● Supplied material
+ + + + + + +

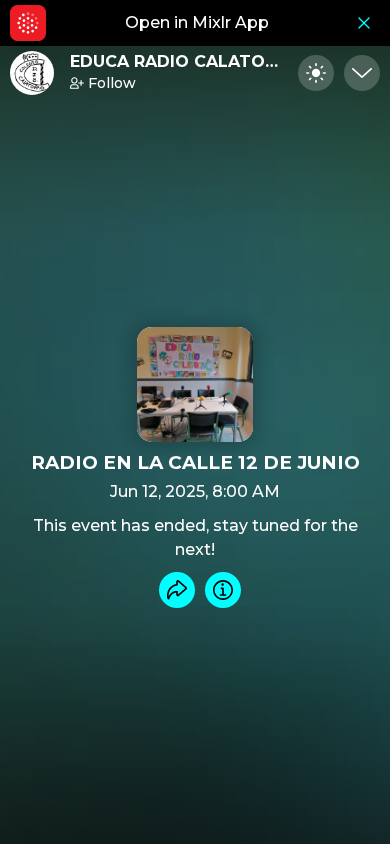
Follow (112, 83)
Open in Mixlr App (197, 22)
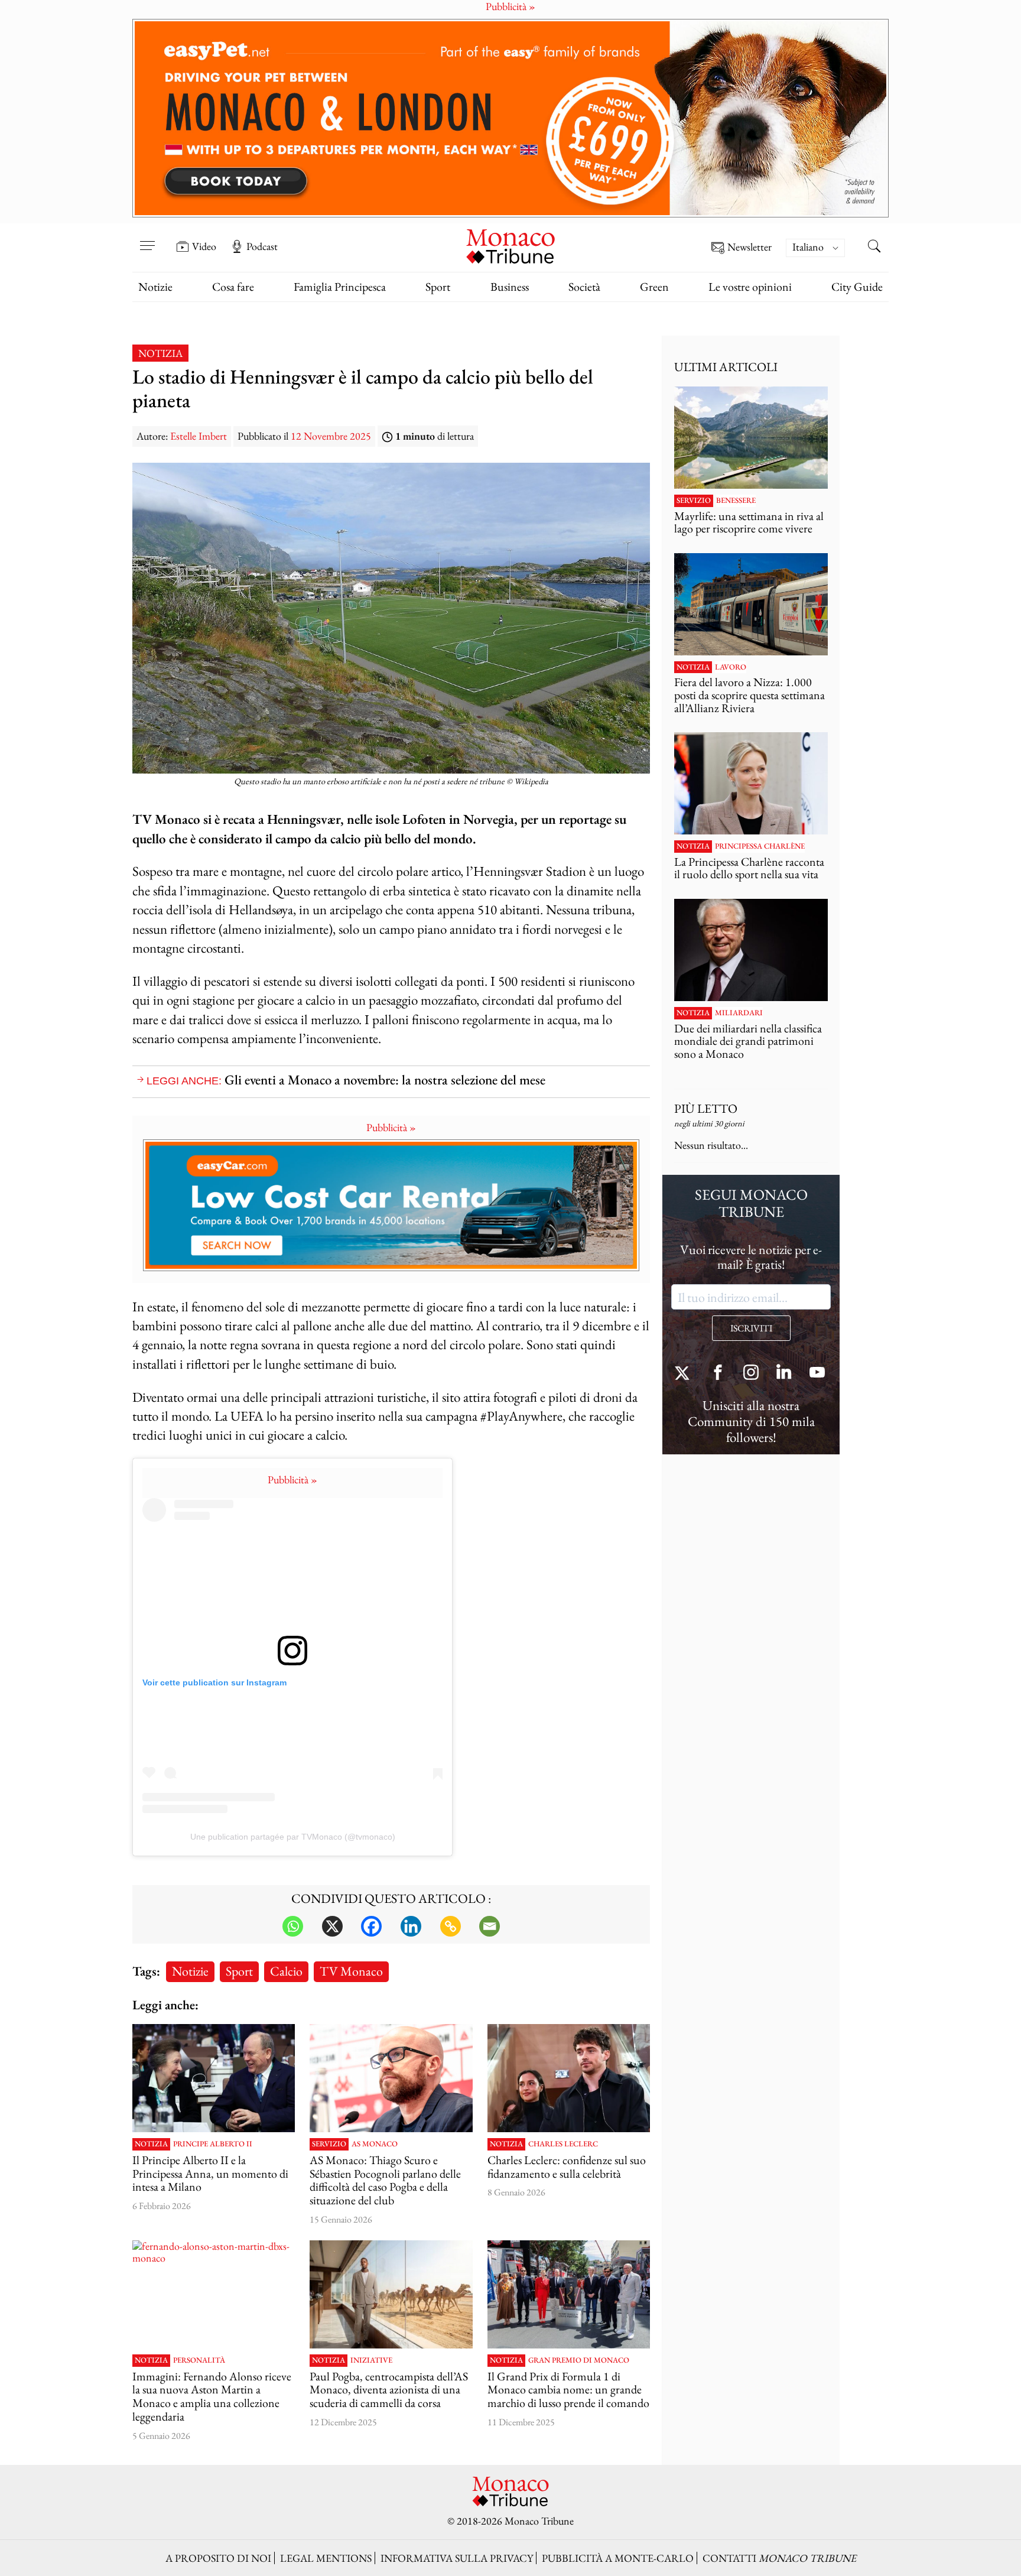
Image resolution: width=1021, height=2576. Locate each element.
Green (654, 286)
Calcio (286, 1971)
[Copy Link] (450, 1926)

+ + + + + + +

Your answer must be the records above, word for word, with no pictures.

● Expected answer
Follow (112, 83)
Open in Mixlr App (197, 22)
Image resolution: width=1021, height=2576. Locate each element.
Green (654, 286)
Calcio (286, 1971)
[Copy Link] (450, 1926)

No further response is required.